Let `N` be the characteristic of the base ring this polynomial
is defined over: ``N = self.base_ring().characteristic()``.
This method returns small roots of this polynomial modulo some
factor `b` of `N` with the constraint that `b >= N^\beta`.
Small in this context means that if `x` is a root of `f`
modulo `b` then `|x| < X`. This `X` is either provided by the
user or the maximum `X` is chosen such that this algorithm
terminates in polynomial time. If `X` is chosen automatically
it is `X = ceil(1/2 N^{\beta^2/\delta - \epsilon})`.
The algorithm may also return some roots which are larger than `X`.
'This algorithm' in this context means Coppersmith's algorithm for finding
small roots using the LLL algorithm. The implementation of this algorithm
follows Alexander May's PhD thesis referenced below.
INPUT:
- ``X`` -- an absolute bound for the root (default: see above)
- ``beta`` -- compute a root mod `b` where `b` is a factor of `N` and `b
\ge N^\beta`. (Default: 1.0, so `b = N`.)
- ``epsilon`` -- the parameter `\epsilon` described above. (Default: `\beta/8`)
- ``**kwds`` -- passed through to method :meth:`Matrix_integer_dense.LLL() <sage.matrix.matrix_integer_dense.Matrix_integer_dense.LLL>`.

• _RECORDED INFORMATION_:

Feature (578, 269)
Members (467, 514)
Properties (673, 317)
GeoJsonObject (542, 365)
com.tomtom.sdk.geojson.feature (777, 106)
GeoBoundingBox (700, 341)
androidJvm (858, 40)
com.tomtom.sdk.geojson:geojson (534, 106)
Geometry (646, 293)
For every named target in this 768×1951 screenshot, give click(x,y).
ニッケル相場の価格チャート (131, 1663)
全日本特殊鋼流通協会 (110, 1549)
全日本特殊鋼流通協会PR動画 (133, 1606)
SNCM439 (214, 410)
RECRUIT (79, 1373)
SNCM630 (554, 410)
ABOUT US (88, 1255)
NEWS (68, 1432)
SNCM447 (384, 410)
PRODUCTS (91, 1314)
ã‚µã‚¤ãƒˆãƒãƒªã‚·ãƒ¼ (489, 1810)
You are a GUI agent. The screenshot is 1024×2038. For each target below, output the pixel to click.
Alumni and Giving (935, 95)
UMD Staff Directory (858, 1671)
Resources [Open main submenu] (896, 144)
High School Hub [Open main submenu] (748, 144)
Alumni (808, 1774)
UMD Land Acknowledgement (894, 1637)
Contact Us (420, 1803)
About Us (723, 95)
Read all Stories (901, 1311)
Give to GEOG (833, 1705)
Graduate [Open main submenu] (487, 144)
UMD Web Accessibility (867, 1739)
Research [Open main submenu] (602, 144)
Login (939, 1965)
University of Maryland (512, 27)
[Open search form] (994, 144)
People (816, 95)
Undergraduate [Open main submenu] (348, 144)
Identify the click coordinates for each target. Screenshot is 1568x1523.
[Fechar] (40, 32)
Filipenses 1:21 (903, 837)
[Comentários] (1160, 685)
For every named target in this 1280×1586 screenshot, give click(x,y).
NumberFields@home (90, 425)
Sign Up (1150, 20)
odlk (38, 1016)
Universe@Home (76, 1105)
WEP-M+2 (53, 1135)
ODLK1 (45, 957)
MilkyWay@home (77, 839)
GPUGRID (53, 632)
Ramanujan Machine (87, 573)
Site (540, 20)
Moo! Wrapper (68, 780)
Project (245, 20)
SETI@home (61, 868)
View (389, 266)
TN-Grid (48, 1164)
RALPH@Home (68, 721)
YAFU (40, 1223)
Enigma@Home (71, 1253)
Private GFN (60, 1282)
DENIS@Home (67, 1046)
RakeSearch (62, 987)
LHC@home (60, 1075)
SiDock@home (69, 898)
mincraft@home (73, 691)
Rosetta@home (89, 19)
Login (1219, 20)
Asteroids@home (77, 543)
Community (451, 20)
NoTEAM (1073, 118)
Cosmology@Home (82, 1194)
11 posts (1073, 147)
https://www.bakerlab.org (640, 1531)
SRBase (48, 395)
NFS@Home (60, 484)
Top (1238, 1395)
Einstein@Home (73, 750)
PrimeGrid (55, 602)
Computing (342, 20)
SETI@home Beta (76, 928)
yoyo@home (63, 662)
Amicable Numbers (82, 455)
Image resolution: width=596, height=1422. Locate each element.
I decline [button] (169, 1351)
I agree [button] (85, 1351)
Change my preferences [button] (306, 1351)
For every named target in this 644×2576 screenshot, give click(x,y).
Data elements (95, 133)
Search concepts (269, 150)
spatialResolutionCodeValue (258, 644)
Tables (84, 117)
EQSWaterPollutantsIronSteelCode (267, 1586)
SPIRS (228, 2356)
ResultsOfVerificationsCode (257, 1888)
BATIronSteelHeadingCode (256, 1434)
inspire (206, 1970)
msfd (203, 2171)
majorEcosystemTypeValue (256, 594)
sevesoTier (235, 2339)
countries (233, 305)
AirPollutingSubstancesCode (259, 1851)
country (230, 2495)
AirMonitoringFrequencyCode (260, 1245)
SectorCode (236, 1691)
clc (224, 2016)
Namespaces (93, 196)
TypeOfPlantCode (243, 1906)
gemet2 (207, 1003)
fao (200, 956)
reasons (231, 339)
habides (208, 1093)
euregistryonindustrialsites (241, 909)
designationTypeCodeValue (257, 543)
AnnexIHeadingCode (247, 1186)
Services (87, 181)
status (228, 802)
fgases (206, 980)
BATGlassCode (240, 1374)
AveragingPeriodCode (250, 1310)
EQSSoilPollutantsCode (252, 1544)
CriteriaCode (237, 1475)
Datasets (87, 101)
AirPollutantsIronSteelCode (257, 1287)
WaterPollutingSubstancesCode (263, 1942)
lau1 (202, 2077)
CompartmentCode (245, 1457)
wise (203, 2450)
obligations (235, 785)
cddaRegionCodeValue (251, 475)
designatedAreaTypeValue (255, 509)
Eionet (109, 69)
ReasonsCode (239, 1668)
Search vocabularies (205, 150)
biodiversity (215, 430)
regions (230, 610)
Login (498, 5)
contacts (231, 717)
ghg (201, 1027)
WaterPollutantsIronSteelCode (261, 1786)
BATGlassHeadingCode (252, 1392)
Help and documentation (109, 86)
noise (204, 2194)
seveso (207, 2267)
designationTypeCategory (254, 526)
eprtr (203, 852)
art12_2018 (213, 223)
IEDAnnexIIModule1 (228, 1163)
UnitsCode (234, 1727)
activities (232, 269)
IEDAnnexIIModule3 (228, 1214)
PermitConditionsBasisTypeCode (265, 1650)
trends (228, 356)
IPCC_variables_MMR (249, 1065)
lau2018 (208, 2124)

• _BRIEF A_: Summarize the method description above in exactly two sentences.
• _BRIEF B_: Transcribe the rows without any change, beginning with the first row and ending after the line that contains "University of Maryland (512, 27)", with both ends included.

• _TASK SOLUTION A_: The method returns small roots of a polynomial modulo a factor b of N, the characteristic of the base ring, with b ≥ N^β, where a root x is small if |x| < X and X is either supplied by the user or chosen so the algorithm terminates in polynomial time, although some larger roots may also be returned. It implements Coppersmith's algorithm using LLL, following Alexander May's PhD thesis, and takes the inputs X, beta (default 1.0), epsilon (default β/8), and keyword arguments passed on to the LLL method.

• _TASK SOLUTION B_:
Feature (578, 269)
Members (467, 514)
Properties (673, 317)
GeoJsonObject (542, 365)
com.tomtom.sdk.geojson.feature (777, 106)
GeoBoundingBox (700, 341)
androidJvm (858, 40)
com.tomtom.sdk.geojson:geojson (534, 106)
Geometry (646, 293)
For every named target in this 768×1951 screenshot, give click(x,y).
ニッケル相場の価格チャート (131, 1663)
全日本特殊鋼流通協会 (110, 1549)
全日本特殊鋼流通協会PR動画 (133, 1606)
SNCM439 (214, 410)
RECRUIT (79, 1373)
SNCM630 (554, 410)
ABOUT US (88, 1255)
NEWS (68, 1432)
SNCM447 (384, 410)
PRODUCTS (91, 1314)
ã‚µã‚¤ãƒˆãƒãƒªã‚·ãƒ¼ (489, 1810)
You are a GUI agent. The screenshot is 1024×2038. For each target below, output the pixel to click.
Alumni and Giving (935, 95)
UMD Staff Directory (858, 1671)
Resources [Open main submenu] (896, 144)
High School Hub [Open main submenu] (748, 144)
Alumni (808, 1774)
UMD Land Acknowledgement (894, 1637)
Contact Us (420, 1803)
About Us (723, 95)
Read all Stories (901, 1311)
Give to GEOG (833, 1705)
Graduate [Open main submenu] (487, 144)
UMD Web Accessibility (867, 1739)
Research [Open main submenu] (602, 144)
Login (939, 1965)
University of Maryland (512, 27)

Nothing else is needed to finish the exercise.